A few years ago I began meeting with High School seniors in local High Schools for mentoring and one of them was a boy we will call “Dave” (not his real name). Dave and I had lots of fun together because we both loved to talk and be really loud; a few times they even had to come down from the office and ask us to be quieter 🙂
One week Dave was strangely silent…I tried to get him to open up because something was obviously on his mind but he wouldn’t talk. Finally as our session ended I asked if there was anything he wanted to talk about. “Yea man” he said slowly while picking at a piece of the desk in front of him “how did you ask a girl out?”
Like many shy teenagers Dave had never been on a date before, and had become smitten with a girl, but didn’t know what to do about it. We laughed a bit about his coming to me for relationship advice (a single man in his late thirties) but then he asked “so how do I do it?”
Looking into his desperately lonely eyes was a frightening moment for me. Not because I didn’t have a lot of experience with relationships, but because I didn’t have an answer for the questions that started pouring out.
- How do I let her know like her?
- What should the first date be like?
- How many dates should we go on till its a serious relationship?
- Should I text her, and how often?
- What if her friends don’t like me?
The truth is even the couple that’s been married for many years would struggle answering these questions because things have changed A LOT since they were in High School!
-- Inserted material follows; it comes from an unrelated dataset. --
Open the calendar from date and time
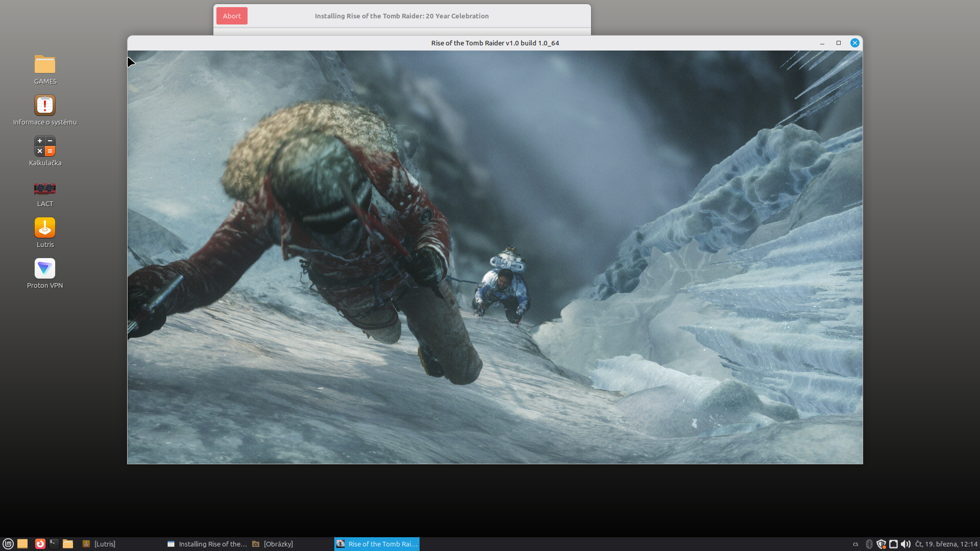pos(946,544)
The real problem here is there isn’t a Biblical roadmap for relationships. Obviously there are principles of Scripture that are helpful,but the Bible doesn’t say “thou shalt declare the fourth coffee a date.”
While the relationship conversation with Dave was a bit awkward, I thank God for it because that forced me to start asking myself some of those questions. And more importantly wrestling with them using Scripture. In that moment my theology of relationships began.
Now that may sound weird but basically a theology of relationships means studying male and female relationships in an organized way using Scripture. It began as a way to make sure the next time I was asked a relationship question my response wouldn’t be a “deer in the headlights look”, but eventually it helped me view all relationships Biblically.
I do still see the humor of God leading a single male who has been called to singleness and celibacy (virginity) to create a Biblical view of relationships. But the truth is each of have to wrestle with those hard relational questions. Because although the Lord hasn’t given us a step by step process of relationships, He has provided Christians who can become faithful guides.